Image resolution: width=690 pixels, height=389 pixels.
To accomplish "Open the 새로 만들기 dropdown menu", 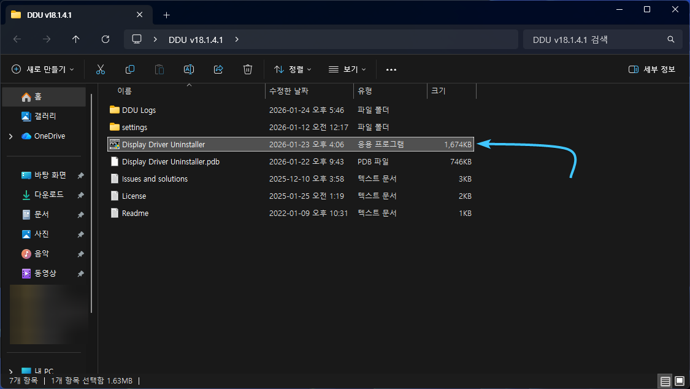I will click(43, 69).
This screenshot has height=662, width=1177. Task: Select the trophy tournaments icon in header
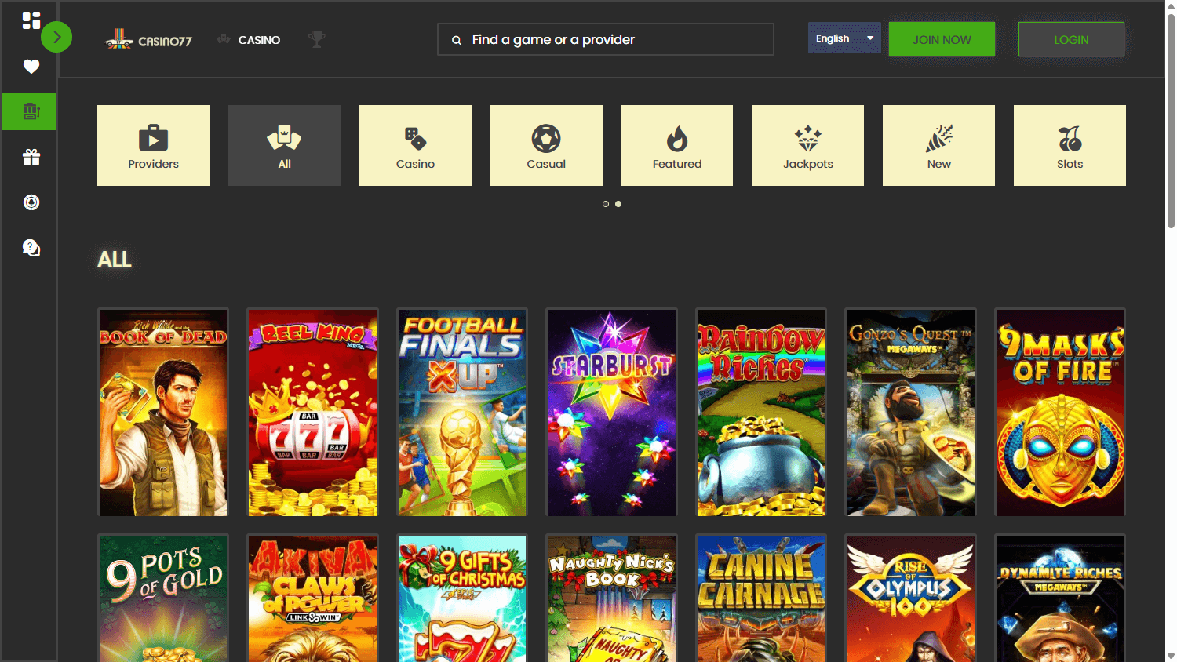click(x=316, y=38)
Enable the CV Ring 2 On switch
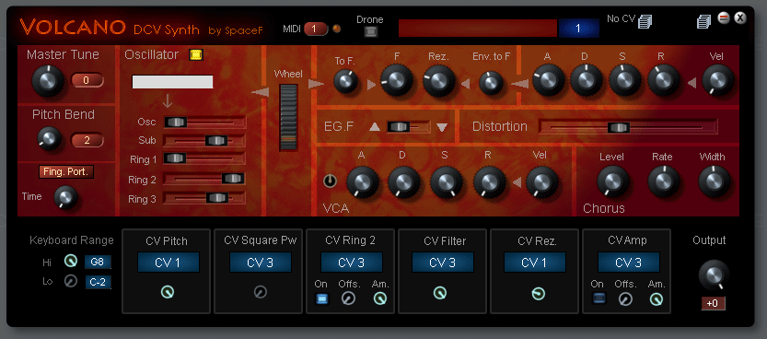767x339 pixels. [321, 298]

● **Work instructions**
Reproduce only the lines from the line with "This screenshot has" to the end of the entries. Keep both ends, copy them exactly, and omit every picture.

● **Exercise answer**
This screenshot has height=662, width=1177. Task: Select the trophy tournaments icon in header
click(x=316, y=38)
Enable the CV Ring 2 On switch
767x339 pixels. [321, 298]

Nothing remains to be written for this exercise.